Snoke learned his cousin had been captured in 1942 by Japanese forces. After three years as a prisoner of war, the captain was loaded with more than a thousand others onto a Japanese ship headed from the Philippines to Japan.
“That ship was attacked from aircraft … and sunk in the Philippines,” Snoke said. “There were maybe 100 prisoners that were killed during the attack. The survivors swam to shore and were rounded up again by the Japanese.”
From there, they were loaded onto two more ships, but the harbor was attacked again, killing Snoke’s cousin and more than 400 other prisoners. The remains of 431 people were located after the war, Snoke said, but only a handful were positively identified by personal effects or dental records.
The rest ended up in the National Memorial Cemetery of the Pacific in Hawaii. Decades later, Snoke would find the cousin’s name on a list of people allegedly buried in one of multiple mass graves at the site. While his cousin was from Pennsylvania, Snoke found 15 other names on the list belonging to Alabamians.
“It was kind of exciting to find (my cousin’s) name,” Snoke said. “The disappointing thing is I know where he’s buried but his remains are yet to be identified because the only way they can identify now is through DNA analysis.”
Because the remains of hundreds of individuals were buried together in a single grave, the Department of Defense requires evidence that at least 60% of the service members can be identified before starting the process. That means family members for at least 60% of those on the list have to be willing to provide a DNA sample and permission for their relative to be disinterred.
“Last I knew, they had about 34%,” Snoke said.
To help get that other 26%, Snoke said he’s tried tracking down some of the families. He maintains a Facebook page called “Enoura Maru – Hellship” where relatives can post photos of those who were killed on the same ship as his cousin. Snoke also uses genealogy sites like Ancestry.com to find possible relatives.
He said he’s gotten a few responses from people who think the dead should be left to rest in peace. Others are hesitant to provide DNA samples to a government agency, but he’s also connected with some who are grateful for the opportunity to find closure.
“We’re just kind of inching along there to reach that 60% threshold,” Snoke said.
However, this is a search that has gone on for eight years, and Snoke admits there are times when it gets to be too much.
“I do get discouraged,” Snoke said, but he added those are the times when he’s grateful for help from people like his friend, local author John Davis. “When I get discouraged, he picks up the banner and does things like contact (the local newspaper). He’s written congressmen and senators as well.”

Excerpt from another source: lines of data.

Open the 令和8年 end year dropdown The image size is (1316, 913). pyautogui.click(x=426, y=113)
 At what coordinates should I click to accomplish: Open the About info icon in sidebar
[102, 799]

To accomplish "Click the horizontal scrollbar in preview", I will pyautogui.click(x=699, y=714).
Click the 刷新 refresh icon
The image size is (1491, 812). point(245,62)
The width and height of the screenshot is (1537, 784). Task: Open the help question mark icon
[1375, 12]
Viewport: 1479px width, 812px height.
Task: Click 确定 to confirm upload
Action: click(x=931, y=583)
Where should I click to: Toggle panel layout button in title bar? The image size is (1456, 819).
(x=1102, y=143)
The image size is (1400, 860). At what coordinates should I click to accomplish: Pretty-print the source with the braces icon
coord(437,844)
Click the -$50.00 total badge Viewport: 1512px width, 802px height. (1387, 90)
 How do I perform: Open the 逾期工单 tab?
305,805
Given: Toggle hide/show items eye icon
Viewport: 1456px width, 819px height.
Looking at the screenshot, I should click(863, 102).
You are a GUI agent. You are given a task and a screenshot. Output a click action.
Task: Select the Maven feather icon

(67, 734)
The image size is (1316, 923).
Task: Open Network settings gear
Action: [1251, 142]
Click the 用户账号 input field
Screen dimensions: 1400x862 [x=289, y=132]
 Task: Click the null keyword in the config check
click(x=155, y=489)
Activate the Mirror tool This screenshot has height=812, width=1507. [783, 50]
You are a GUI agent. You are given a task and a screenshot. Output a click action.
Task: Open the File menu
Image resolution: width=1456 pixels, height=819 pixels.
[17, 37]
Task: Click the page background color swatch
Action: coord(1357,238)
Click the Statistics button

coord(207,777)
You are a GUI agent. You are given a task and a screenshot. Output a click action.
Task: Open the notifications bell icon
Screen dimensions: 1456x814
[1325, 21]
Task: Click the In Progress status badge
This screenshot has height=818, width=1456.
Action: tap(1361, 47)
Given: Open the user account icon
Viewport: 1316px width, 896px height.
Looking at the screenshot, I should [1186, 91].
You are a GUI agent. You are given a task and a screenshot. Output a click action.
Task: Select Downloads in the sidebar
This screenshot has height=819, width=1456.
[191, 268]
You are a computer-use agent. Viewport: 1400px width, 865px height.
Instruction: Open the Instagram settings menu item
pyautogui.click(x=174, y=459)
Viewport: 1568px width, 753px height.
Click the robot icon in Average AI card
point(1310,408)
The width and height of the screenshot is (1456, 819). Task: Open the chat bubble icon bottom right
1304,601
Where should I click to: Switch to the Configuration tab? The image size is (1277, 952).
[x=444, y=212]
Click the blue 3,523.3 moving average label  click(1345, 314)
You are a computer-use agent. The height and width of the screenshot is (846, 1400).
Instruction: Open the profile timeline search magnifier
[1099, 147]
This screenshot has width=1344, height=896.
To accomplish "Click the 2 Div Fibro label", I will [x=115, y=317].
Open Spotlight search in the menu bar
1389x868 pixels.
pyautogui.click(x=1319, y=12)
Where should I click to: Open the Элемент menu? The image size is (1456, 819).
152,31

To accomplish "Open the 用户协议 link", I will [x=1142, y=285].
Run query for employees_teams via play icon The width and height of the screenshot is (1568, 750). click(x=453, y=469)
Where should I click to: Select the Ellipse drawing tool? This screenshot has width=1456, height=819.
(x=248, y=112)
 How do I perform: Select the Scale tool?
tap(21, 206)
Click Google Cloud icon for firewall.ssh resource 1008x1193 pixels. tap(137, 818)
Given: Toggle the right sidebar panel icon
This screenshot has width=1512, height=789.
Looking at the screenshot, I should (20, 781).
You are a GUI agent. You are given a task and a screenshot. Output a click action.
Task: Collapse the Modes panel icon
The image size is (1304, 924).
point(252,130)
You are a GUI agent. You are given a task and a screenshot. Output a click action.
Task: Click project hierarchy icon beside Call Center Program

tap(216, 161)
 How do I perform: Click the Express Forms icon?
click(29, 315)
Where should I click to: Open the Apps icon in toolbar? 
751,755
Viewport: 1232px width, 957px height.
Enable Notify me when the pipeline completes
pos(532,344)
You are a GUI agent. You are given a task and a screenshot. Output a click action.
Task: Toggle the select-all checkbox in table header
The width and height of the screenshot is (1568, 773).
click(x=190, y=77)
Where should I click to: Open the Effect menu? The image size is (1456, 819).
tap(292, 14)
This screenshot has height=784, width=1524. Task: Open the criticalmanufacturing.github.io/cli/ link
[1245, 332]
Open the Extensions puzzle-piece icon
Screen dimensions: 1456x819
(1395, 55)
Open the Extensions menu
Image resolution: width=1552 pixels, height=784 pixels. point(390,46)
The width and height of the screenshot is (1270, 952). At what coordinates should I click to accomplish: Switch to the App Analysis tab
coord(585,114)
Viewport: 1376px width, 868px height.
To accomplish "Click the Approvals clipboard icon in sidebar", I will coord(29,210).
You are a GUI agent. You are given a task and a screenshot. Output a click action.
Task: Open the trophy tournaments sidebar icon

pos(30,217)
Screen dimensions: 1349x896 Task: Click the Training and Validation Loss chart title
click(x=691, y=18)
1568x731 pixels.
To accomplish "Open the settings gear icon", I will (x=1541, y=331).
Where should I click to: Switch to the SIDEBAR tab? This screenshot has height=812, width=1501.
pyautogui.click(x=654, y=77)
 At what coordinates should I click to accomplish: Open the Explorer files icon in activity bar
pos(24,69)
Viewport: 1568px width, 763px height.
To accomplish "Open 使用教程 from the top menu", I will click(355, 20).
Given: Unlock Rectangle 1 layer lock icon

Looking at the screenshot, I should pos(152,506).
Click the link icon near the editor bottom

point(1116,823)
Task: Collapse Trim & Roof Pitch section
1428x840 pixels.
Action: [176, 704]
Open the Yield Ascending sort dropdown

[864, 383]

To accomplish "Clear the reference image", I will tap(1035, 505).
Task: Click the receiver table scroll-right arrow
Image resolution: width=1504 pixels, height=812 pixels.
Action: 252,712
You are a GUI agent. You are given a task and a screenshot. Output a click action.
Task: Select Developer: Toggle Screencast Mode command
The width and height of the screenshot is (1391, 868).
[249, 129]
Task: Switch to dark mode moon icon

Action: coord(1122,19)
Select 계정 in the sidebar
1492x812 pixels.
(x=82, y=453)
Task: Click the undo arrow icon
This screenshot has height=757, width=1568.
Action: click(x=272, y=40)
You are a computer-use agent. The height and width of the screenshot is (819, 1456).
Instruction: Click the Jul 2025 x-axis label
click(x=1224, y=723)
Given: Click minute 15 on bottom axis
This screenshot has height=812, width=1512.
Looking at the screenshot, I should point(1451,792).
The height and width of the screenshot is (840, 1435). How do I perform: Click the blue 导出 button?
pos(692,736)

Snoke and Davis previously worked together on a mission to have a U.S. stamp in honor of Limestone Judge James E. Horton Jr., who famously set aside the guilty verdict of one of the Scottsboro Boys, nine black boys who were accused of raping two white women on a train in 1931. Snoke and Davis haven’t gotten the stamp yet, but they did help drum up the interest that led to the Athens Post Office being renamed the Judge James E. Horton Jr. Post Office Building.
Snoke’s approach to the identification endeavor isn’t much different. He wants the opportunity to properly identify his cousin, but he said even if he doesn’t find his cousin among the 431, maybe he can help others find their cousins or siblings or grandparents.